Suit by Greens Against Mining Company Nixed

     (CN) – A Virginia coal company cannot be sued for allegedly violating water-pollution standards if the regulating agency finds it in compliance, a federal judge ruled.
     Southern Appalachian Mountain Stewards, the Sierra Club and Appalachian Voices sued the Red River Coal Company Inc. under the Clean Water Act, alleging the firm was violating a condition of its National Pollution Discharge Elimination System permits.
     According to the nonprofits, Red River’s Flat Gap Mine in Wise County, Virginia discharges pollutants into the South Fork of the Pound River at a higher rate than is allowed by the Virginia Division of Mined Land Reclamation.
     But U.S. District Judge James Jones noted in his opinion that the state agency itself disagrees with that assessment, and he saw no reason to disregard its analysis.
     Among the conditions of a NPDES permit, James explained, is that any pollutants discharged into a body of water must not be higher than the approved Total Maximum Daily Load.
     The plaintiffs argued that Red River’s pollutant levels are clearly higher than the TMDL for the Pound River, which was established by the State Water Control Board a year after Red River renewed its Flat Gap permit.
     The mining company countered that the TMDL in question specifically calls for a phased implementation under the guidance of the Environmental Protection Agency.
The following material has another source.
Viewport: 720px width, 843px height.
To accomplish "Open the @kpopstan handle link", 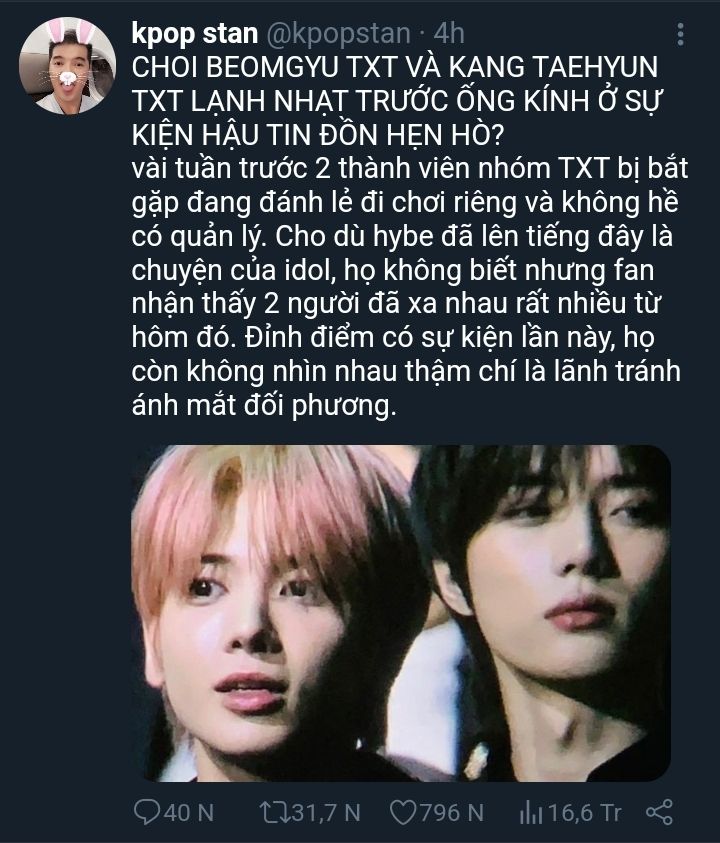I will tap(338, 34).
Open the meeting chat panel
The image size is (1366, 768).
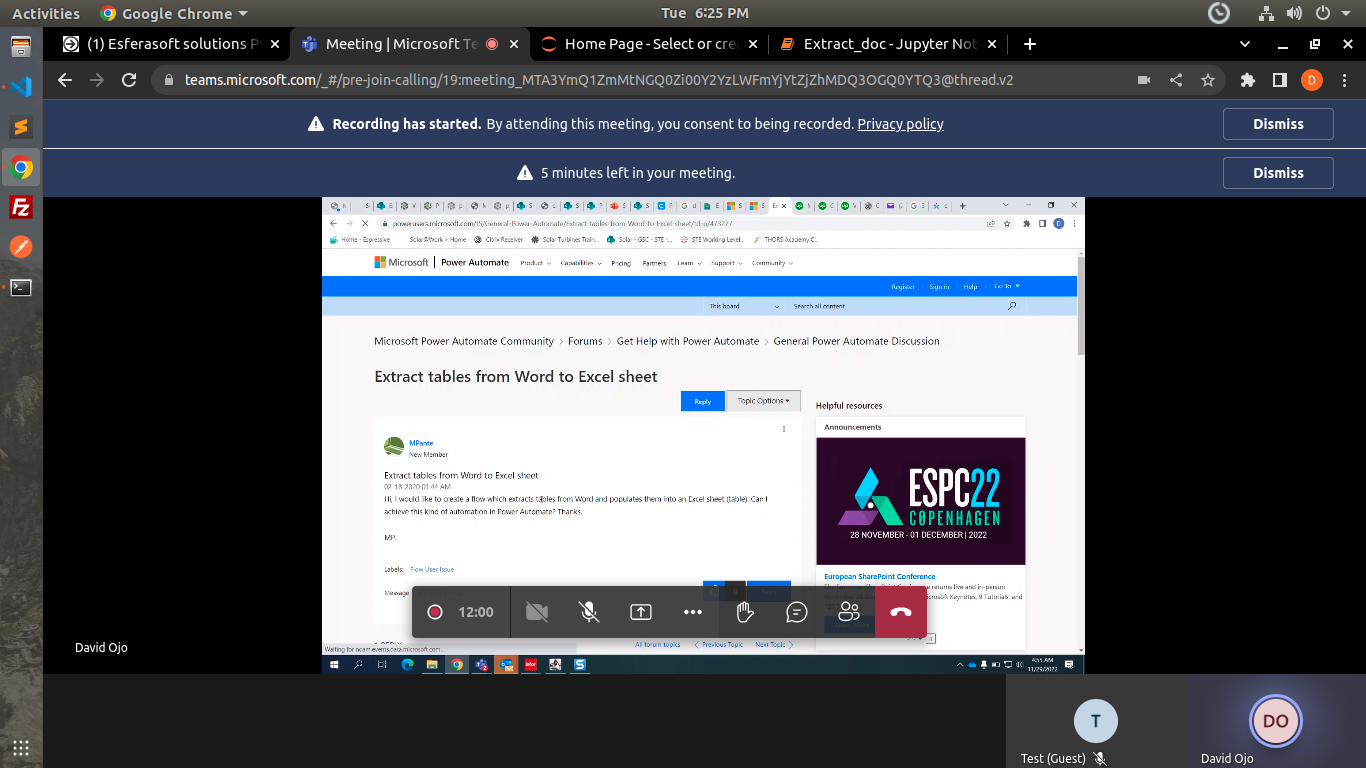[796, 612]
Phased TMDLs are established when there is data uncertainty and the agencies expect revisions in the near future, Jones wrote.
     The Virginia Department of Environmental Quality was supposed to submit a revised TMDL document within two years of the April 2011 approval of the initial TMDL, but the plaintiffs said all parties agree a revised TMDL has never been filed. Without a revised TMDL, Red River has continued to follow practices as outlined by the phased approach.
     Although the DMLR has not revised the initial TMDL, it has continued to monitor Red River’s compliance with the established load, as demonstrated by a letter DMLR wrote to Red River in April 2014, giving the company notice of the need for new wasteload reduction actions.
     The environmental groups alleged that Red River is not in compliance with its permit, but they did not argue that DMLR has incorrectly interpreted the permit, Jones wrote.
     If the agency’s regulatory practices are not being called into question, then no question of material fact remains, according to Jones’ opinion. DMLR “has made it clear” that Red River has complied with all its requirements, Jones wrote, granting Red River’s motion for summary judgment.